Tuesday, May 1, 2012

'Avengers': Too many superheroes spoil the broth - MiamiHerald.com

The Hulk is the green one. Captain America is the one with the shield. Iron Man is the one in the tin suit. Thor is the one who is also a god.

Writer-director Joss Whedon? He's Miracle Man - the one tasked with making a watchable movie out of "The Avengers." This turns out to be a lot more difficult than it looked. Originally hired only to work on the script, Whedon landed the gig to direct "The Avengers" on the strength of his vision ("The Dirty Dozen," with superheroes) and the skill of his previous film "Serenity," another pop sci-fi adventure with a large cast of complicated characters. "Serenity," which was a spinoff of a failed TV series but was perfectly accessible to newcomers, was rousing and funny and fresh, and it bore all of Whedon's hallmarks, too: Witty dialogue, playful humor, deft ensemble work, surprising turns of plot and exciting, unexpected bursts of action.

But "Serenity" was a small movie by Hollywood standards. "The Avengers" is an enormous, costly enterprise (it looks so big and expensive!) and Whedon, who seems to have gotten in over his head, struggles to keep this unwieldy movie spinning. He is so preoccupied with the sheer physicality of the thing that he doesn't have time to step back and consider the larger picture. He drowns in the details.

"The Avengers" is peppered with memorable bits (pretty much anytime Robert Downey Jr. says anything) and a few raise-the-roof moments (Hulk steals the show). But the bright spots are fleeting and inconsequential, and they don't add up to anything. This is a long, talky, clunky movie that culminates with a huge (nearly 30 minutes) action sequence. From Whedon, you expected more than spectacle.

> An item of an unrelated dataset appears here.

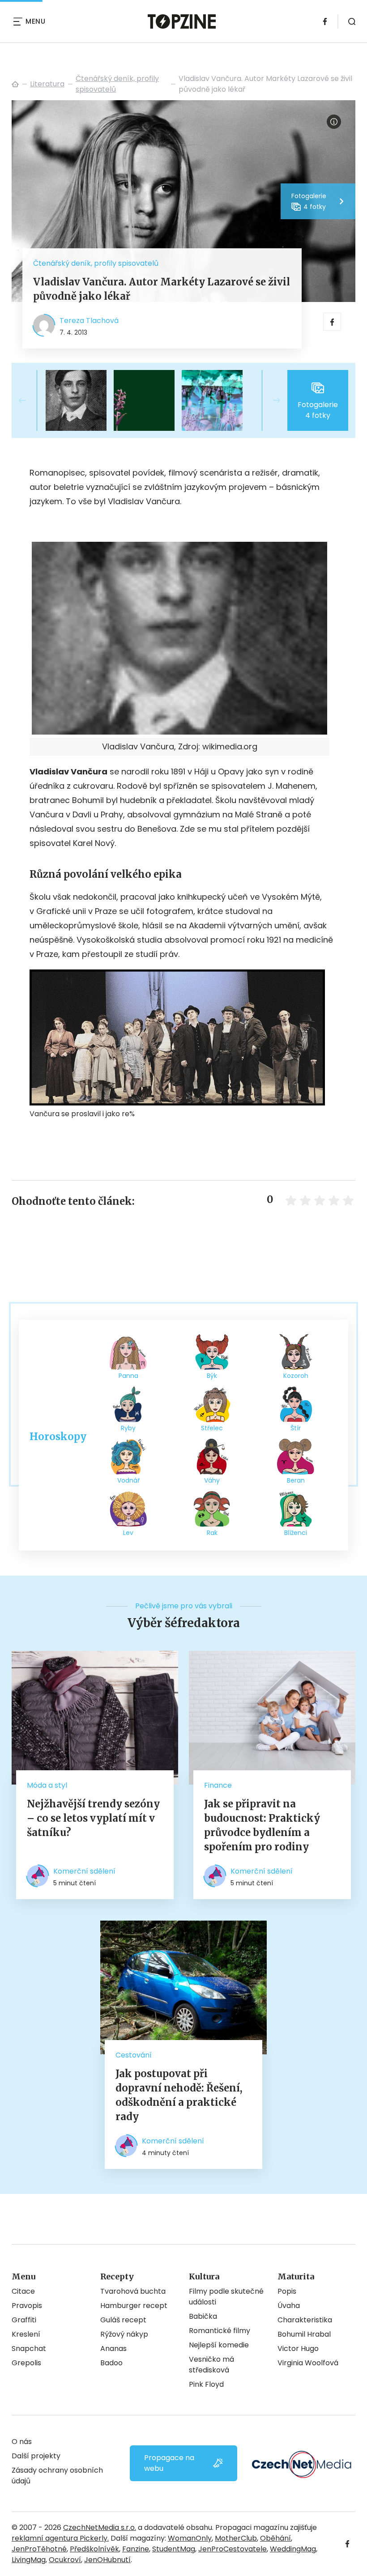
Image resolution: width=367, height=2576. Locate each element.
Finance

Even though the histories of its characters had been established in earlier movies, "The Avengers" still feels like an origin tale - something you have to push through before you get to the good stuff. The preceding films bore distinct personalities: Iron Man was slick and modern, Thor channeled Shakespearean bombast, Captain America embraced old-fashioned patriotism. Whedon opts for earnestness, resulting in a Cuisinart tone. Most of the actors have grown comfortably into their parts and inhabit them convincingly. In Tony Stark, Downey has found his signature role (this is the one we'll remember him by). Chris Evans and Chris Hemsworth invest Captain America and Thor with subtle humor, and Marvel newcomer Mark Ruffalo brings a welcome sense of rumpled menace to the anger-prone Bruce Banner. Only Scarlett Johansson (as Black Widow) and Jeremy Renner (as Hawkeye) come off as actors playing dress-up.

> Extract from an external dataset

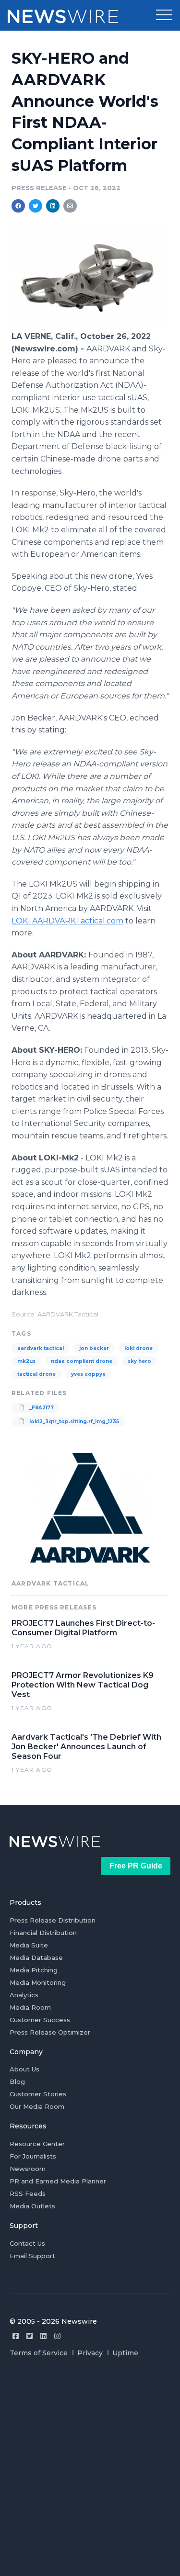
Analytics (24, 1995)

But despite the assured performances, "The Avengers" is unconvincing: The illusion doesn't stick. The story ties itself into knots to rationalize why these disparate superheroes would ever band together, under the supervision of Nick Fury (Samuel L. Jackson), to thwart the villainous Loki (Tom Hiddleston). Right from the opening scene, a belabored set piece boasting one of the most listless car chases ever filmed, the movie feels off. Everyone talks too much. The pace lumbers. The story clunks. Extraneous characters eat up screen time. You hunker down in your seat and shrug it off, patiently waiting for the film to kick into gear. By the end, you're still waiting.

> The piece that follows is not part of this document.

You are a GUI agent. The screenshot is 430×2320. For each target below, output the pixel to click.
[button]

Whedon obviously loves these characters, and he's well steeped in Marvel Comics lore. In "The Avengers," the good guys often fight against each other, the way they did in the books, settling their differences while learning to work as a team. The movie makes room for several fun brawls (a highlight: Hulk vs. Thor) and those scenes ring with the thrill and tickle of wish-fulfillment fantasy: They're everything fans could have possibly wanted. But for everything the film gets right, Whedon counters with a questionable decision. In one sequence, he repeatedly cuts away from the main action to show Iron Man and Captain America fixing an engine (!). Late in the film, Nick Fury runs outside to fire a rocket launcher, and the throwaway moment stands out as a sop to the character - the only instance in the film where Jackson isn't standing around spouting exposition.